The Qur'an was supposedly “divinely revealed” for some twenty-two years to the illiterate Muhammad by the Angel Gabriel beginning in 610 AD. The revelations he received were reported to family members and friends who either memorized them or wrote them down. These revelations were not about an innermost realization or awakening, the kind that Siddhartha experienced who became, subsequently, the “awakened one” or Buddha. Nor could Muhammad’s revelation be attained by others as is the case with the Buddha’s awakening. One can think of the Angel Gabriel as the middleman between God and Muhammad upon whom the latter depended.
Here we can see a difference between Islam and Buddhism. Muhammad requires a messenger sent by God. By contrast, the Buddha through his own efforts awakens to ultimate reality of which there is nothing higher—not even God. More importantly, the Buddha teaches us how to achieve his awakening. He is a true teacher in this respect. Muhammad’s revelation is different. If we follow the Qur'an there is heavenly reward. If not, there is punishment. The Qur'an is comparable to the Bible but supersedes it according to its ‘believers’—almost to the point of being a fetish. In this respect, the Qur'an turns into an idol made of words (i.e., a representation of God himself) that is worshiped by the faithful. Imam al-Ṣādiq describes the Qur'an this way:
"Certainly, the Qur'an lives, and has not died; and it is existent just as the day and the night and the sun and the moon are existent. And it will exist for the last among us as it has existed for the first."
Buddhism does not have such a “book” like the Qur'an. It doesn’t need it. No religious book can make letters and words an end in itself. Their only value is what they point to which is beyond letters and words, which in the case of Buddhism, is the true nature of reality which is transcendent and unconditioned. The teachings of the Buddha, even in book form, are likened to a raft for helping us to cross to the other shore which is certainly beyond letters, words, angels and even a creator god. After we reach this yonder shore the raft is no longer of any use. The Buddha’s teaching/dharma is for crossing over not for retaining.
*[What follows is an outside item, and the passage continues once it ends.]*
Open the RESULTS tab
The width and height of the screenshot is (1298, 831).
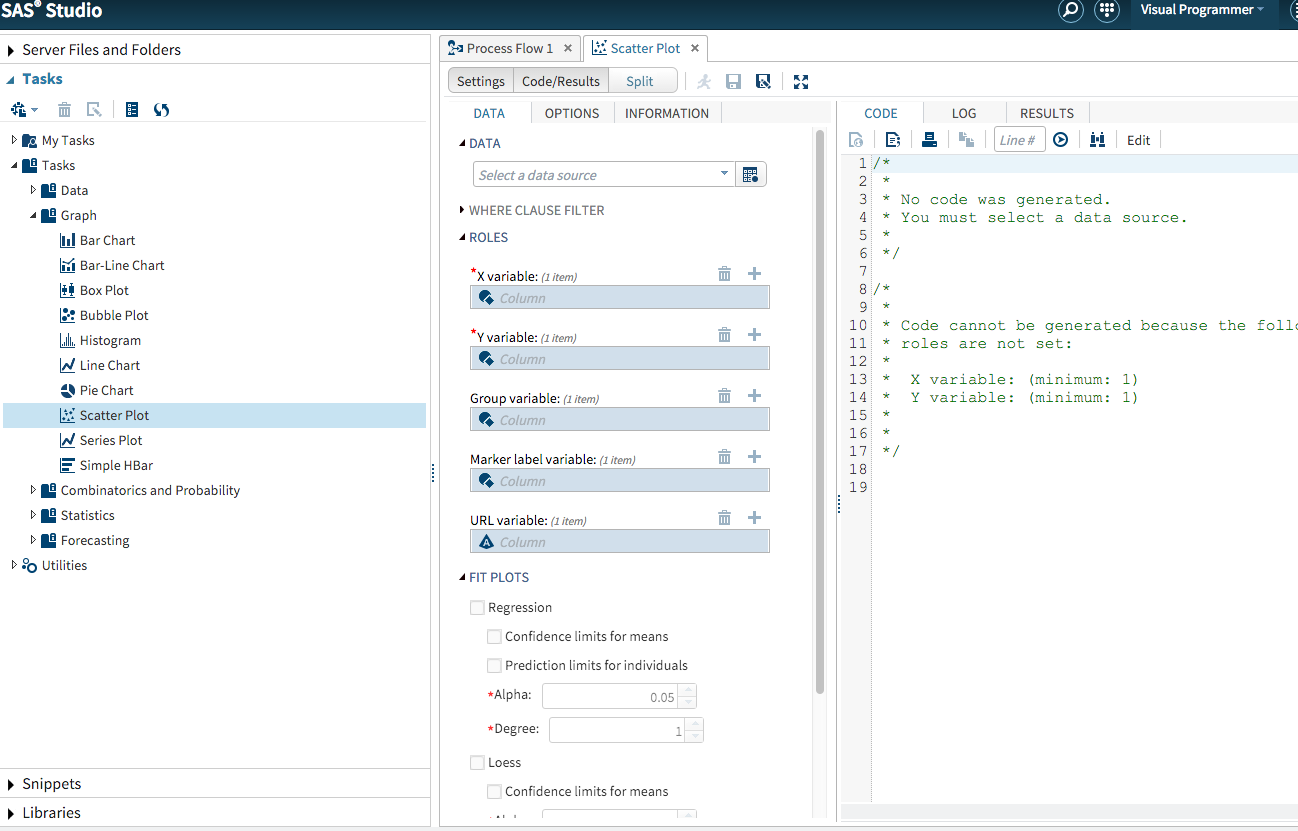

The Qur'an, which is believed by its followers to be the absolute unchanging word of God, in the final analysis, is more human than holy and unchanging in which Muslims wage war, and during the early formation of Islam argued over what was scripture and what was not. Buddhism on the other hand is always trying to rise above the delusions, the hostility and the sensual desires that confront human beings daily. Buddhists also have no need of a creator god or his prophets. The idea that humans are a product of some god is frankly absurd. If we were made by such an all powerful god, wouldn’t we be like god since we are his offspring? When a cow gives birth to a calf isn’t the calf still a cow? All god based religions are inferior to Buddhism. The Buddha asked, “If god’s wide power has no limit, why then is his hand so rarely spread to bless? Why are god’s creatures all condemned to pain? Why doesn’t god give happiness to all? Why, instead, do fraud, lies, and ignorance prevail?”